AULA DE APOYO A LA INTEGRACÍÓN   

La filosofía de atención al alumnado con necesidades específicas de apoyo educativo en nuestro centro parte siempre de los principios de normalización e inclusión.  Por este motivo, tanto el aula de apoyo a la integración como los profesionales que hacemos uso de la misma, los materiales, estrategias que se emplean,… no suponen una intervención específica o diferente de la de los demás, sino que procuramos, en la medida de los posible, convertirnos en  recursos a disposición de este alumnado para poder facilitar la máxima inclusión de los mismos en sus grupos ordinarios y la máxima participación del currículo ordinario en todos sus aspectos. Se trata por tanto de una medida de actuación preventiva, en algunos casos temporal, nunca definitiva, y tendente a poner a nuestro alumnado en las condiciones más óptimas para poder desenvolverse en situaciones pedagógicas y sociales lo más normalizadas.

 

 

 

 

 

 

 

 

 

 

A la hora de confeccionar los grupos y horarios, procuramos rentabilizar al máximo los recursos humanos para poder atender al mayor número de alumnos y que dicha atención sea de calidad, para lo cual se confecciona un listado de prioridades según necesidades, siempre  con vistas a ofrecer a estos alumnos/as una atención lo más normalizada posible así como  el mayor número de horas dentro de su grupo-clase en régimen de inclusión. Así pues, además de la figura del Maestro de Apoyo a la Integración, en nuestro centro contamos también con la figura del educador, que viene desarrollando una labor complementaria en las áreas instrumentales básicas (Lengua Castellana, Matemáticas y Lengua Extranjera) atendiendo en sus aulas de forma preventiva a los alumnos diagnosticados con necesidades desde su escolarización, (Ed. Infantil), y apoyando en aula ordinaria en algunas sesiones a determinados alumnos/as de Ed. Primaria con necesidades específicas de apoyo educativo.

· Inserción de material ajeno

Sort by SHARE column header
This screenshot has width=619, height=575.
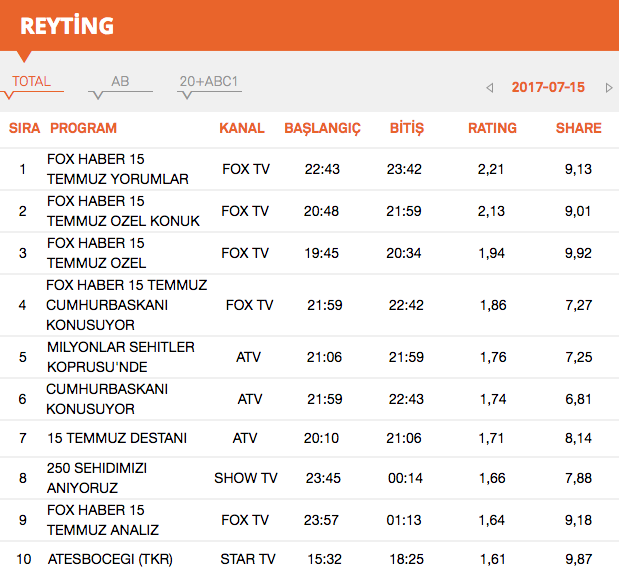coord(578,128)
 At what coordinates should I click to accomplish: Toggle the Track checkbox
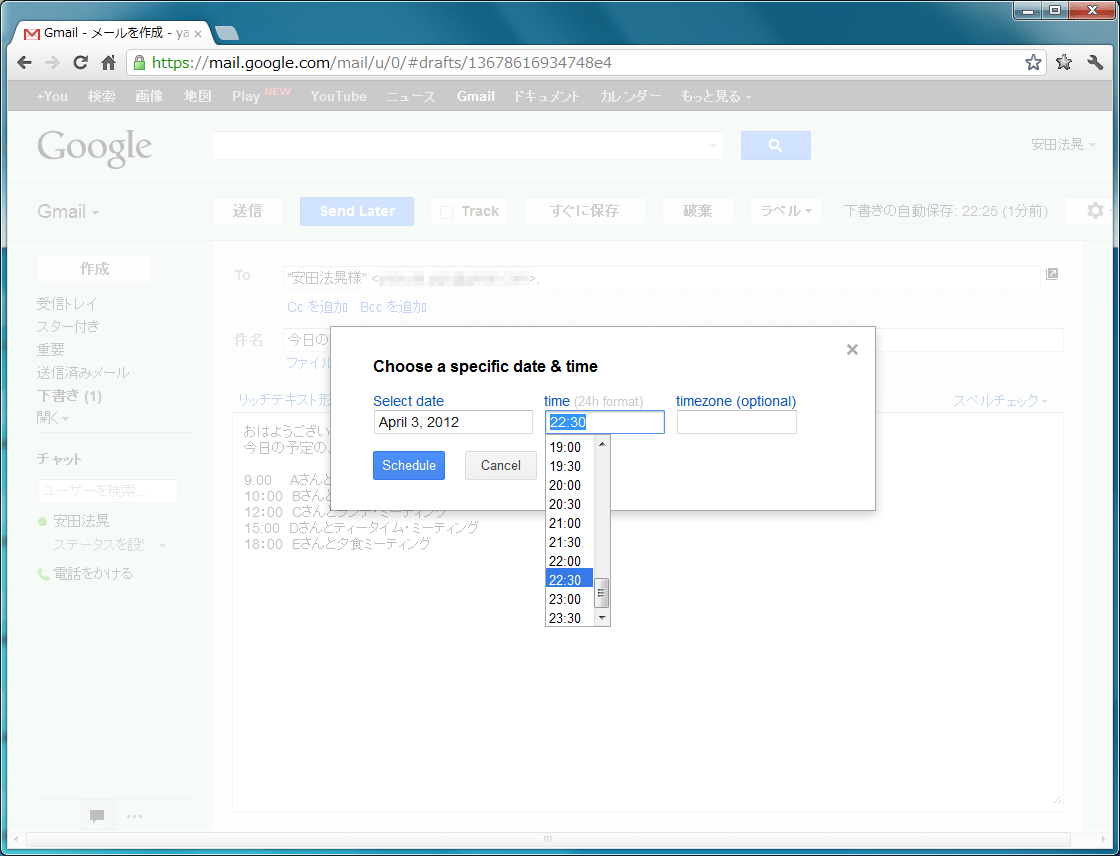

Estos alumnos asimismo son atendidos en pequeño grupo en el aula de apoyo a la integración. Dichos grupos se suelen organizar por niveles competenciales en la medida de lo posible. El trabajo en el aula de apoyo a la integración se centra básicamente en avanzar en el currículo ordinario con los diferentes alumnos, partiendo de sus adaptaciones curriculares, que suelen centrarse en los mínimos exigibles para los diferentes niveles o etapas. Se hace una selección de aquellos objetivos didácticos, contenidos,... que consideramos de carácter más fundamental,  prioritario o básico, sin perder de vista los objetivos generales de área, ciclo y etapa.  En base a dichas adaptaciones se realizan las propuestas didácticas para los diferentes alumnos. Se trata de documentos abiertos, revisables periódicamente y que permiten hacer un seguimiento de los avances académicos del alumnado. Las propuestas didácticas se programan a medio/corto plazo, pues el avance de estos alumnos en ocasiones es imprevisible.

No obstante, lo que da más sentido a nuestra actuación es la forma de hacer llegar el contenido a nuestros alumnos, los recursos, estrategias,... que facilitan su asimilación y lo hacen más accesible. En cuanto a la evaluación, prima más la observación directa, el trabajo diario,... teniendo  las actividades de evaluación un carácter más flexible en cuanto al grado de exigencia y tiempo de realización.

En definitiva, se trata de facilitar los medios para que aquellos alumnos que presentan mayores dificultades que el resto, puedan tener acceso a los mismas situaciones de aprendizaje que los demás dentro de sus limitaciones, pues nuestra labor no tendría ningún sentido si el día de mañana los avances alcanzados por nuestros alumnos/as no les facilitan el poder desenvolverse de la manera más autónoma posible en la sociedad.